Plus tard, The Evil Dead est projeté au Festival de Cannes où il est très remarqué dans les sections parallèles et défendu par un certain Stephen King :
le film a l’image convaincante d’un documentaire que personne n’a revu depuis Night of the Living Dead de George Romero, un film dont Sam Raimi admet la forte influence. The Evil Dead a le pouvoir simple et stupide d’une bonne histoire de feu de camp, mais sa simplicité n’est pas un effet de bord. C’est quelque chose de délicatement créé par Raimi, qui est tout sauf stupide.
Le film crée un mythe, une icône, incarnée par le personnage de Bruce Campbell. Il contourne, il est vrai, les conventions et les usages du genre avec ses personnages ne donnant de la psychologie qu’à son héros, posant les bases filmiques des années à venir dans le genre.
Les conventions cinématographiques sont aussi contournés avec la mise en scène novatrice de Sam Raimi : cadre dynamité par les travellings, les zooms, caméra virtuose, rôle du premier et du second degré. Le film est l'exact opposé des films fantastiques du moment avec le classicisme de la mise en scène, la longue exposition des personnages, la lenteur du récit et la suggestion.
Ici, il se passe tout le temps quelque chose, le temps mort est banni. L’interaction est totale avec le décor qui sert aux expérimentations visuelles les plus audacieuses. Les mouvements de caméra sont hallucinants, inventif, d’autant plus remarquables pour un premier long-métrage.

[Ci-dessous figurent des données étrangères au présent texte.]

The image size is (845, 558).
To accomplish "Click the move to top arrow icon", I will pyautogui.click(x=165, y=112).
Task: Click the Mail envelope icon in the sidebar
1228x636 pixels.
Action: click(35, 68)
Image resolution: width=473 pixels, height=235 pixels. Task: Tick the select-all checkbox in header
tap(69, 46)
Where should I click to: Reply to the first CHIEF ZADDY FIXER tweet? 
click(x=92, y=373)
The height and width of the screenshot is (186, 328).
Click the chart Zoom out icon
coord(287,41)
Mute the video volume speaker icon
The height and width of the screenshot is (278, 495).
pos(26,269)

Globalement, les vingt dernières minutes résument assez bien les choix esthétiques qui jouent à contresens des usages, dans le sens où le cadrage ne correspond à rien ou presque de ce qui s’était fait jusqu’à alors : le premier plan qui inaugure cette pure folie est celui du travelling à ras de terre de droite à gauche qui part du bout de la pièce pour aller vers la porte qui donne sur l’extérieur, dans lequel Ash sera obligé de faire sortir Linda. Plus tard, ce sont les plans fixes, puis en mouvement du visage de Ash, ceux très serrés se focalisant sur ses yeux, ou sur les bras d’un des possédés rentrant dans la porte pour essayer de le saisir, et enfin ceux le suivant par dessus grâce aux travellings en plongée sur le livre et enfin sur l’explosion finale s’appuyant sur une grammaire empruntant au découpage du comic book.
Les dernières minutes empruntent l’animation image par image chère à Ray Harryhausen à qui Sam Raimi rend un vibrant hommage. La caméra scotchée au corps qui tombe de toute sa hauteur et qui se désagrège sur le sol apporte un visuel dérangeant. Elle est due à Tom Sullivan (encore lui) et à Bart Pierce qui s’occupe des trucages optiques.
Bien entendu, ce final si bien filmée, ce décalage entre la banalité des débuts et le chaos horrifique de la fin ne seraient rien ou presque sans la composition bluffante de Bruce Campbell, qui cabotine tout en restant le plus crédible possible. La caméra qui s’accroche aux moindres mouvements de cils nécessitait un acteur de sa trempe, qui sache s’investir sans compter. Un bel exemple de collaboration réalisateur / acteur, de deux amis.